Four Key Takeaways from Saul Ewing Arnstein & Lehr’s Seminar on InsurTech Fundamentals and Compliance Strategies for Implementation

Four Key Takeaways from Saul Ewing Arnstein & Lehr’s Seminar on InsurTech Fundamentals and Compliance Strategies for Implementation

Demands from millennials, who now represent the largest living generation, combined with a variety of technology advancements—such as Big Data, blockchain and artificial intelligence—are driving innovation across all stages of the insurance lifecycle, collectively referred to as "InsurTech." Saul Ewing Arnstein & Lehr's seminar on InsurTech Fundamentals and Compliance Strategies for Implementation that was recently held in Philadelphia explored these themes. Industry professionals participated both in person and via live-stream from across the U.S. Below are four key takeaways from the event:

  1. InsurTech addresses consumer demands by changing the insurance distribution model, but existing insurance laws and regulations continue to be an obstacle. Purchasers expect online applications, 24-hour access to account information through multiple channels, and quick turnaround on underwriting and claims decisions. More than 1,500 InsurTech startup companies are responding to these modern consumer demands by developing digital distribution models, such as Slice (Slice's chief underwriter officer was an event speaker) and Goji. Traditional insurance companies are seizing opportunities presented by InsurTech, including reaching new clients, creating a better customer experience, improving risk selection, reducing expenses and operating more efficiently. However, there are significant regulatory hurdles for InsurTech startups and established insurers who have partnerships with InsurTech startups relating to licensing, compensation for non-licensees, and cross-border issues. The NAIC has responded to the challenge of regulating InsurTech by forming the Innovation & Technology Task Force. Trade groups, such as the American Insurance Association, are also seeking to find ways to facilitate innovation through a proposed model law, the Insurance Innovation Regulatory Variance or Waiver Act. This Act would facilitate the creation of regulatory "sandboxes," which would permit InsurTech startups to operate in a monitored setting, with select laws temporarily relaxed to enable some companies to work out problems before they go to market.
  2. Blockchain has the potential to drastically increase efficiency for the insurance industry. Blockchain technology is defined as decentralized databases that serve as a digital ledger system for recording business transactions and events. Three key features of blockchain are: (1) data entered onto the blockchain is ubiquitous and instantaneous so everyone has access to the same data at the same time; (2) information on the blockchain is more easily verifiable because it cannot be deleted or altered; and (3) smart contracts can be added to automate functions. Blockchain presents a myriad of opportunities for insurers to increase efficiencies, such as by improving back-office operations, automating rule-based claims processing and improving transparency in compliance. According to one event speaker, there are now 20 to 30 "flavors" of blockchain that are constantly evolving and improving. He predicts that one version will likely emerge as the predominant structure. Keeping up with this evolving technology will likely be critical for insurers.

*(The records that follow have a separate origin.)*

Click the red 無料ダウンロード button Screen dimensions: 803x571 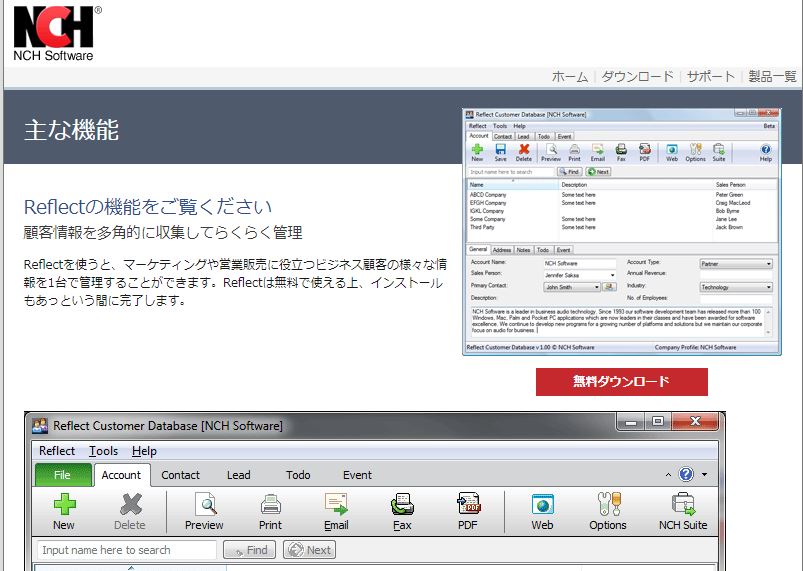pos(620,381)
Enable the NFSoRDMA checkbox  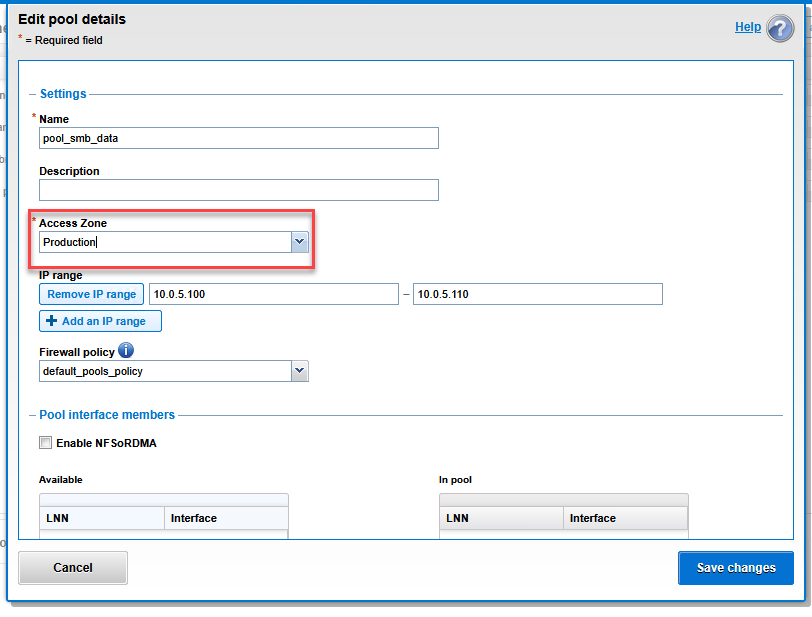point(45,443)
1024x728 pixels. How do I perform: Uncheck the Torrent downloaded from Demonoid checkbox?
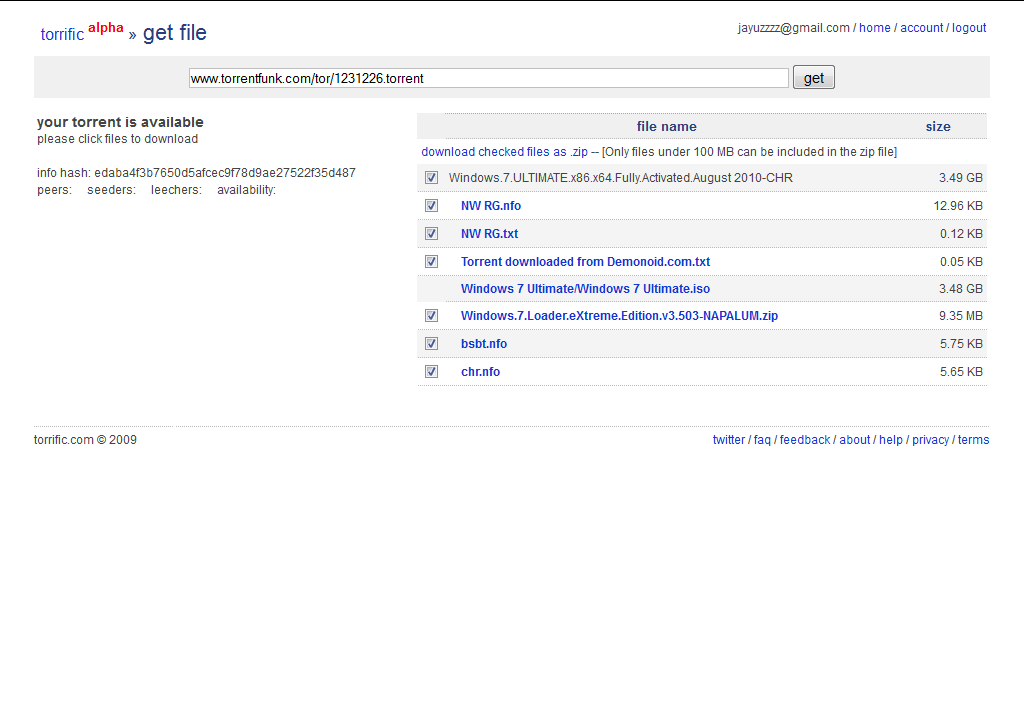[x=431, y=262]
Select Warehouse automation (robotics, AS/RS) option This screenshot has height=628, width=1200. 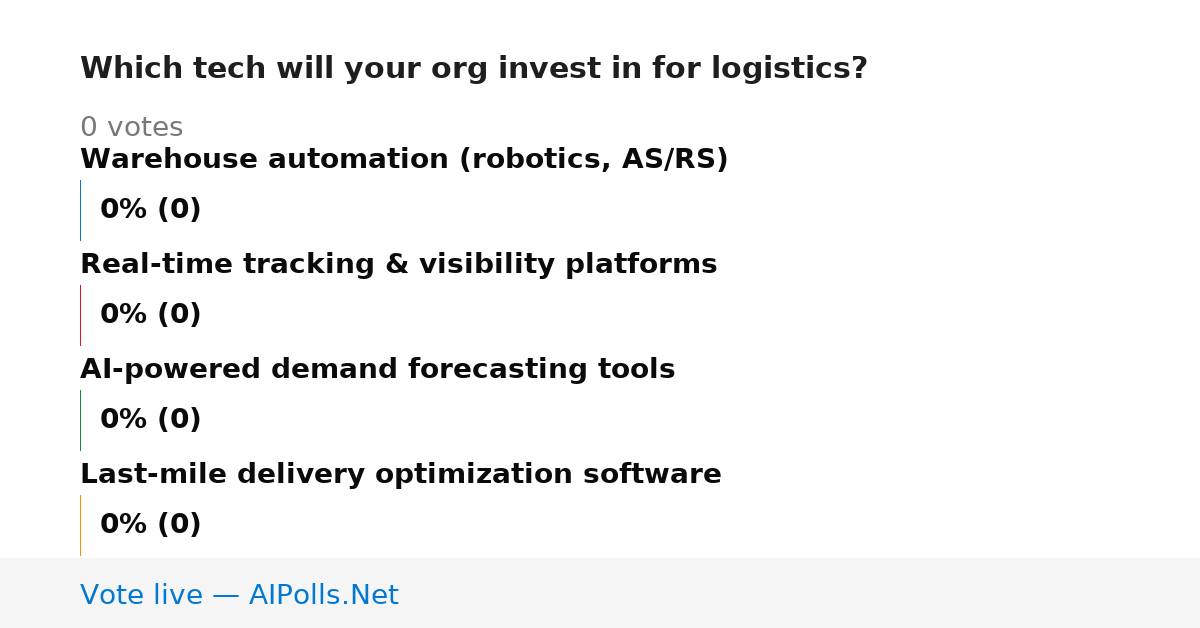pos(404,159)
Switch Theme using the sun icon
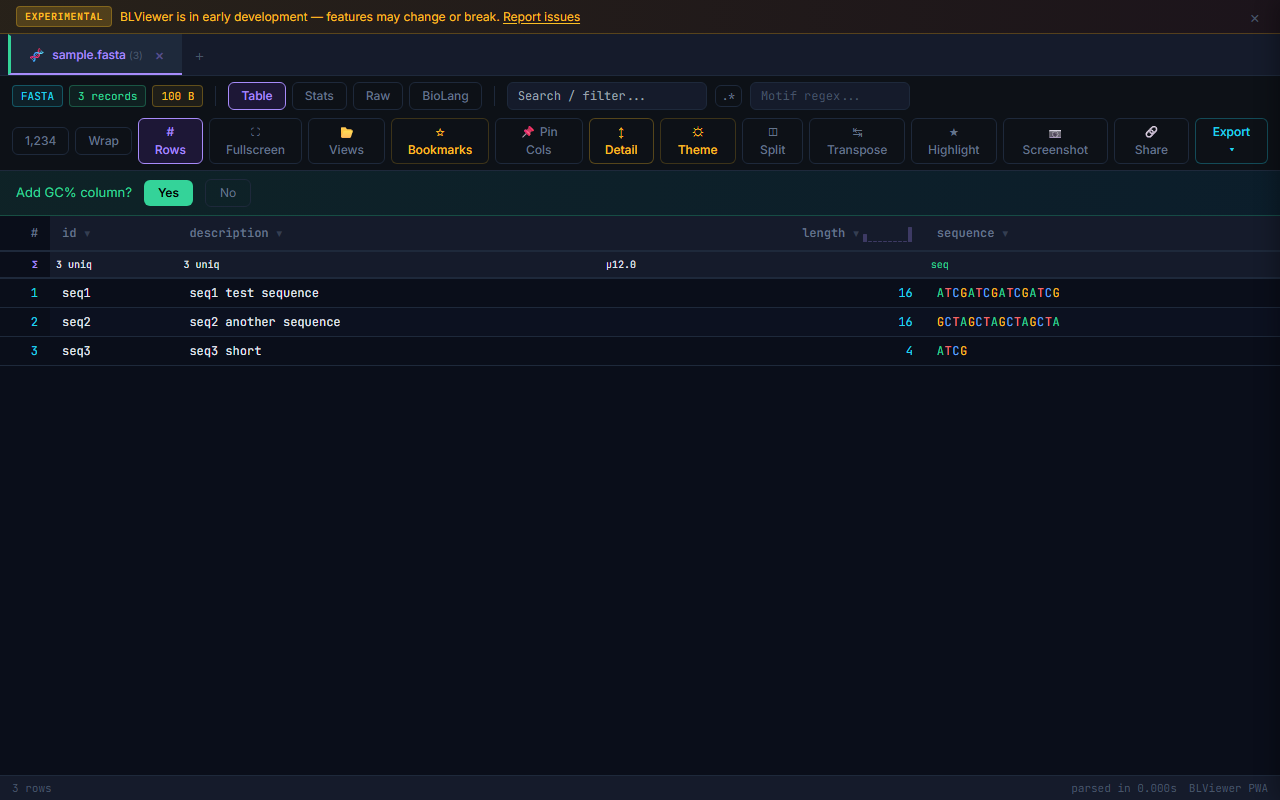Image resolution: width=1280 pixels, height=800 pixels. click(697, 140)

  3. Big Data offers insurers the ability to more effectively underwrite policies and detect fraud, but regulatory obstacles persist. Big Data is the shorthand term for the explosion of data now available to insurers—often from non-traditional sources such as the public web, social media and cookies. Using data analytics, cloud computing and artificial intelligence, carriers can produce new kinds of observations, measurements and predictions, which can be leveraged for developing new products, assessing risk more precisely, pricing more effectively, identifying highly rated customers, identifying most likely purchasers, servicing claims more quickly, detecting fraud and potentially preventing loss, e.g., sending customers text warnings for impending storms. However, while Big Data is effective at detecting correlations from large amounts of data, a correlation does not necessarily mean there is a causal connection between two factors. Big Data applications also present the potential for a number of other regulatory issues, such as price optimization, unfair discrimination, risk segmentation resulting in elimination of insurance for previously insurable groups, premium volatility, transparency and privacy. Developing compliance strategies will be key prior to implementation of these technologies.

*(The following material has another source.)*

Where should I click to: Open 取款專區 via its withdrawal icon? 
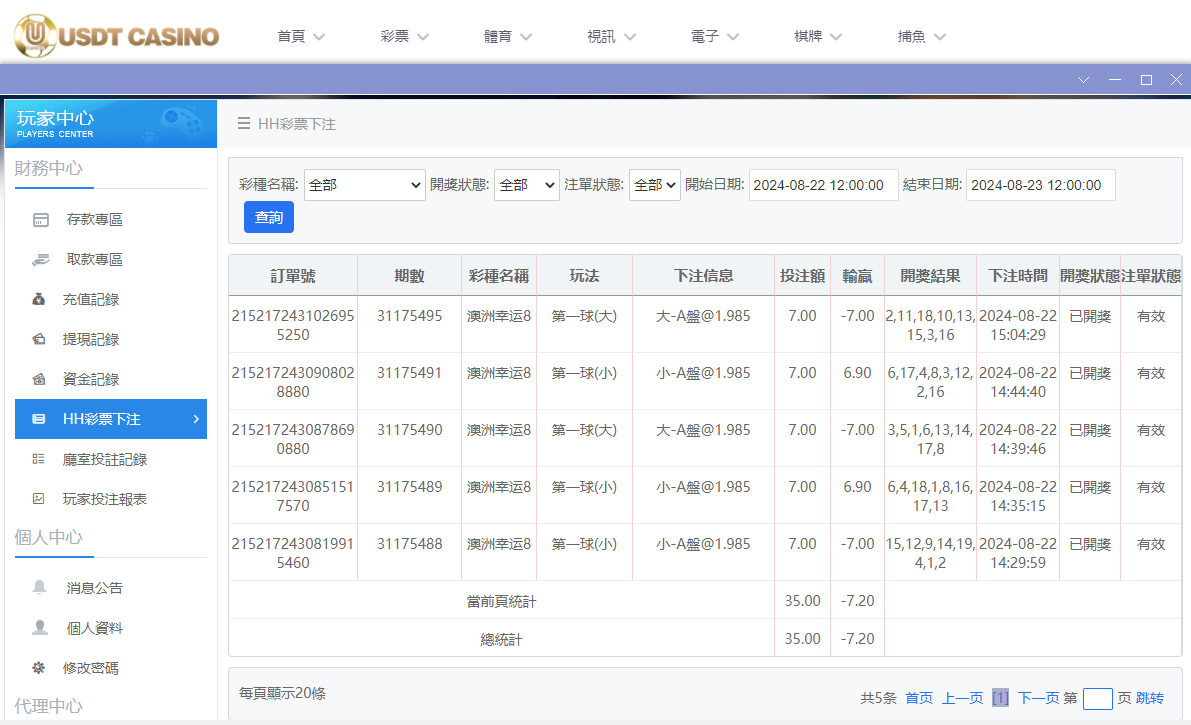(x=39, y=259)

  4. Insurers are using data analytics powered by artificial intelligence to improve claims processing, fraud determination, underwriting and customer service. Moving well beyond science fiction, artificial intelligence (AI) has significant potential in the insurance industry because it executes complex analyses and computations at lightning speed, resulting in nearly instantaneous insight for insurers. AI is used in many different ways, including: (1) machine learning, which uses algorithms to parse data to make a single determination or prediction ; (2) deep learning, which uses complex algorithms and multi-layered neural networks to learn and improve decision-making over time, e.g., face, image and pattern recognition; and (3) natural language processing, which is the analysis of and machine response in written and spoken language, e.g., Alexa and Siri. These AI methods increase the speed and accuracy of predictive modeling—all contributing to better claims handling, underwriting and customer service.